## GIVEN INSTRUCTION
From the text on NUMA binding of network cards, copy out word for word the stretch from "Different from the" through "and wider applicability.".

## READING TEXT

================================

Namely, the maximum flow which the network card may access is estimated in advance, and sufficient CPU resources and memory are allocated to the network card according to the performance of the CPU and the memory size of the memory. For example, if 100G traffic (e.g., the total amount of traffic in a certain cell) is accessed to the network card 1, the network card 1 needs to be allocated with CPUs (e.g., CPUs numbered 5, 6, 7, and 8) in the same NUMA domain.

Then, attention is paid to the program design, and the amount of the memory used by the program for processing the network card cannot be more than the amount of the memory planned for the network card; otherwise, the CPU corresponding to the network card will use the memory on other NUMA domains, and the efficiency will be reduced.

Step 104: and after the target network card receives a network message, transmitting the network message to the target CPU and the target memory bound with the target network card for data processing.

In this embodiment, after the target network card receives a network message, the network message is transmitted to the target CPU and the target memory bound to the target network card for data processing.

Different from the prior art, in the method for processing the network message in the embodiment, the network card, the CPU and the memory which belong to the same NUMA domain are pre-bound by software, the CPU resource and the memory resource can be matched with the flow accessed by the network card, the load balance is good, and after the network message is received, the CPU and the memory do not need to be accessed across the NUMA domain, so that the method has good response to authentication and data forwarding, reduces delay and improves efficiency. On the other hand, the software form is adopted for pre-binding, so that the method has larger expansion space and flexibility and wider applicability.

Aiming at each thread for processing the network message, the functions of each thread are different, and the CPU load requirements of the threads are obtained; for threads needing high-performance processing, such as user data message forwarding, user authentication requests and the like, independent threads are distributed for processing, and each thread is distributed with an independent CPU core, so that CPU thread switching is greatly reduced.

Specifically, a designated CPU is allocated to the thread whose CPU load demand exceeds a load threshold value, so as to bind the thread with the designated CPU, where the load threshold value is determined according to an actual situation, and is not specifically limited.

================================

## RECORDED DATA
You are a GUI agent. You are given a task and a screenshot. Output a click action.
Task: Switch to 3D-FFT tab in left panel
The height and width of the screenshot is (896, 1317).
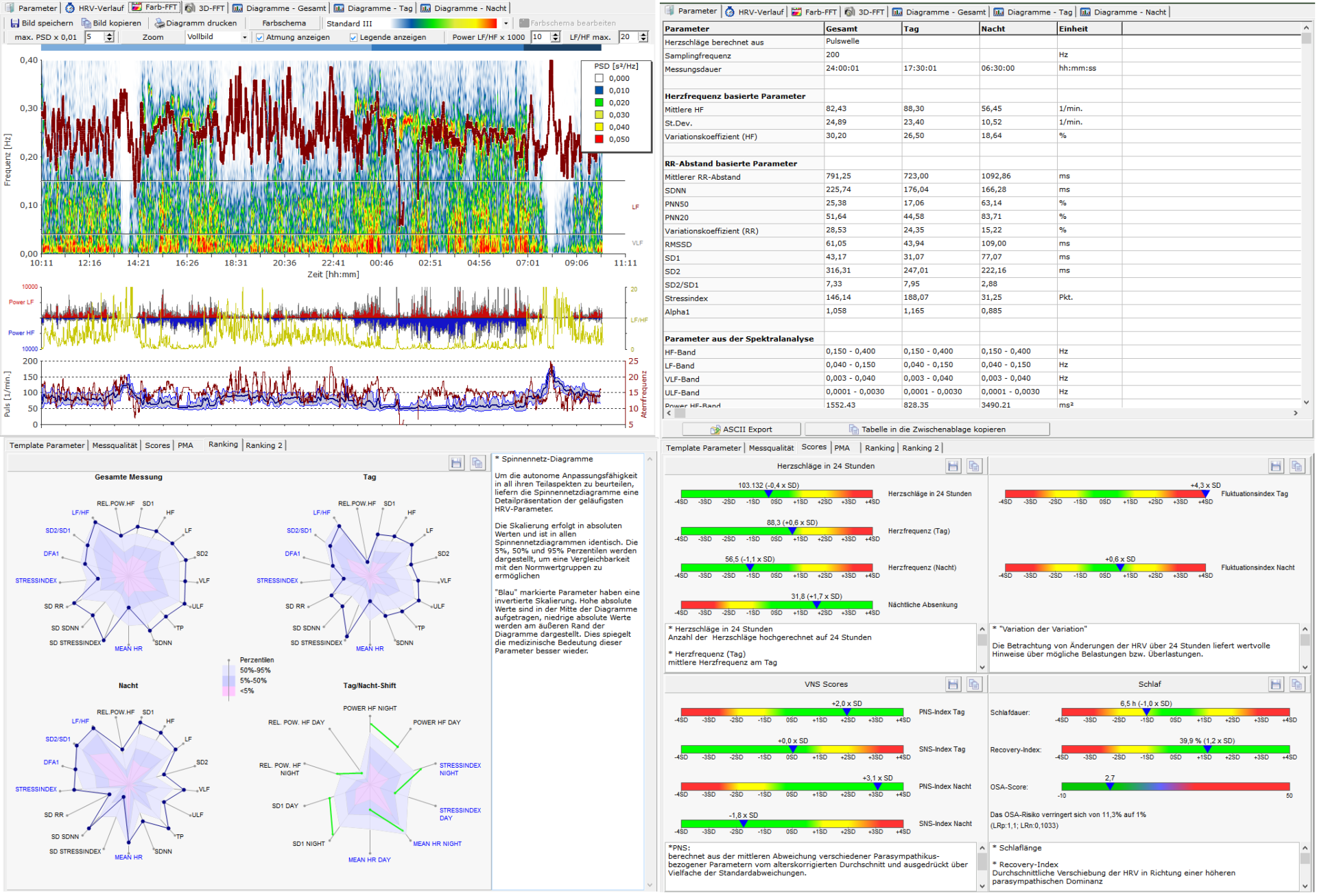point(205,8)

================================

## RESULT FOR THIS EXERCISE
Different from the prior art, in the method for processing the network message in the embodiment, the network card, the CPU and the memory which belong to the same NUMA domain are pre-bound by software, the CPU resource and the memory resource can be matched with the flow accessed by the network card, the load balance is good, and after the network message is received, the CPU and the memory do not need to be accessed across the NUMA domain, so that the method has good response to authentication and data forwarding, reduces delay and improves efficiency. On the other hand, the software form is adopted for pre-binding, so that the method has larger expansion space and flexibility and wider applicability.